====== Records to use
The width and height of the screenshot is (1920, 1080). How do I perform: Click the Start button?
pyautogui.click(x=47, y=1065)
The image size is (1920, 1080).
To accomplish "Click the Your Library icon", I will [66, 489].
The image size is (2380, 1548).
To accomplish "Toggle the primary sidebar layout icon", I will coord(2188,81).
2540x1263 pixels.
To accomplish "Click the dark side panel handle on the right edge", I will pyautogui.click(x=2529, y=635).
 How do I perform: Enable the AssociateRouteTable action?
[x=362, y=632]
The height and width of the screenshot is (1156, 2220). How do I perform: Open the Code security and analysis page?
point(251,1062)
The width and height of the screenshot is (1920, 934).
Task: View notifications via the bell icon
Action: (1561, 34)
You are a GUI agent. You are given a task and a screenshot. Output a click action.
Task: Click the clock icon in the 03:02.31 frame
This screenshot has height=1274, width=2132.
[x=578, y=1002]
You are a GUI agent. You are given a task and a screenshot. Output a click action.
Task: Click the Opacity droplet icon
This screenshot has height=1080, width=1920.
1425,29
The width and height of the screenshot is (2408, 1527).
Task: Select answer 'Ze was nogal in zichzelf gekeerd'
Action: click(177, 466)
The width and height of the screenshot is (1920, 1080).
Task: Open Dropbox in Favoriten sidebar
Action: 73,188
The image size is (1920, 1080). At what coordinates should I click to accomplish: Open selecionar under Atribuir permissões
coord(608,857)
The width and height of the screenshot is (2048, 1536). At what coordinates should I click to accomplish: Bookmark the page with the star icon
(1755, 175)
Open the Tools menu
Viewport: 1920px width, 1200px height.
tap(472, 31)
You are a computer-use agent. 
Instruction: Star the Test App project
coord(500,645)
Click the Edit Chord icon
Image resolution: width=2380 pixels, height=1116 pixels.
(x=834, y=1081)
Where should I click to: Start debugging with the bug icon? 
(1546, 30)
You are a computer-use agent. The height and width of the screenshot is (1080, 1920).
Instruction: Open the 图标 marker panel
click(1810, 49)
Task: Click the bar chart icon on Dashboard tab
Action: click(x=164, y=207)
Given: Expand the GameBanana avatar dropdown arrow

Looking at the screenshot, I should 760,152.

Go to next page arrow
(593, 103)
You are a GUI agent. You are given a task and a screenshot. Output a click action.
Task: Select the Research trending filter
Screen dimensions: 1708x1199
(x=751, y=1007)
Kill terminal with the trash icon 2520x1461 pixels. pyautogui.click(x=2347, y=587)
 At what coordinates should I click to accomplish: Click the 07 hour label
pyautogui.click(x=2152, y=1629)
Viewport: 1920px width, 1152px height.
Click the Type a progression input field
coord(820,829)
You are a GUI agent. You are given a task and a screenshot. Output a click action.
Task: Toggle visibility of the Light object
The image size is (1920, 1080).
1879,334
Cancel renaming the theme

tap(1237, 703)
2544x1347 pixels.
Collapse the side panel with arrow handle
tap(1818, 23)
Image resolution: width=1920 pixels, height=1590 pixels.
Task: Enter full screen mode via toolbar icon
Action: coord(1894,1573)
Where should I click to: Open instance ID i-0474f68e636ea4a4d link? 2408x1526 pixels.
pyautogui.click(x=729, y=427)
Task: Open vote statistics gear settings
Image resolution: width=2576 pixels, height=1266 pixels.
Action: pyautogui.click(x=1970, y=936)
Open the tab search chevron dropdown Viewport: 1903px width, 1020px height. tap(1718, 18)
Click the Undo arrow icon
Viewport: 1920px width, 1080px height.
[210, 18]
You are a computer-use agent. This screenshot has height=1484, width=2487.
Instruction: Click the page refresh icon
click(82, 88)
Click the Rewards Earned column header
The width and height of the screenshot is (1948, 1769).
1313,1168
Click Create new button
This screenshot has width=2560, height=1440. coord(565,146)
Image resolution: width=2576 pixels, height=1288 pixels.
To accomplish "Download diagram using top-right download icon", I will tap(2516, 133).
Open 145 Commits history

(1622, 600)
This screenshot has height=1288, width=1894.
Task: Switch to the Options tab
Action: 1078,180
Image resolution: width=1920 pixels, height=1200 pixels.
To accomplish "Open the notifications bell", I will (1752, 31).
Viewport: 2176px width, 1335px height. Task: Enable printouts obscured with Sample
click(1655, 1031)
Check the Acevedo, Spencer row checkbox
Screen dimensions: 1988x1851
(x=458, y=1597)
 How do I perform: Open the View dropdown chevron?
============
Task details: Above are some records; copy exactly the lines from the one with "Instruction: Click the page refresh icon" through the one with "Image resolution: width=1920 pixels, height=1200", both included, and no others.

Answer box:
Instruction: Click the page refresh icon
click(82, 88)
Click the Rewards Earned column header
The width and height of the screenshot is (1948, 1769).
1313,1168
Click Create new button
This screenshot has width=2560, height=1440. coord(565,146)
Image resolution: width=2576 pixels, height=1288 pixels.
To accomplish "Download diagram using top-right download icon", I will tap(2516, 133).
Open 145 Commits history

(1622, 600)
This screenshot has height=1288, width=1894.
Task: Switch to the Options tab
Action: 1078,180
Image resolution: width=1920 pixels, height=1200 pixels.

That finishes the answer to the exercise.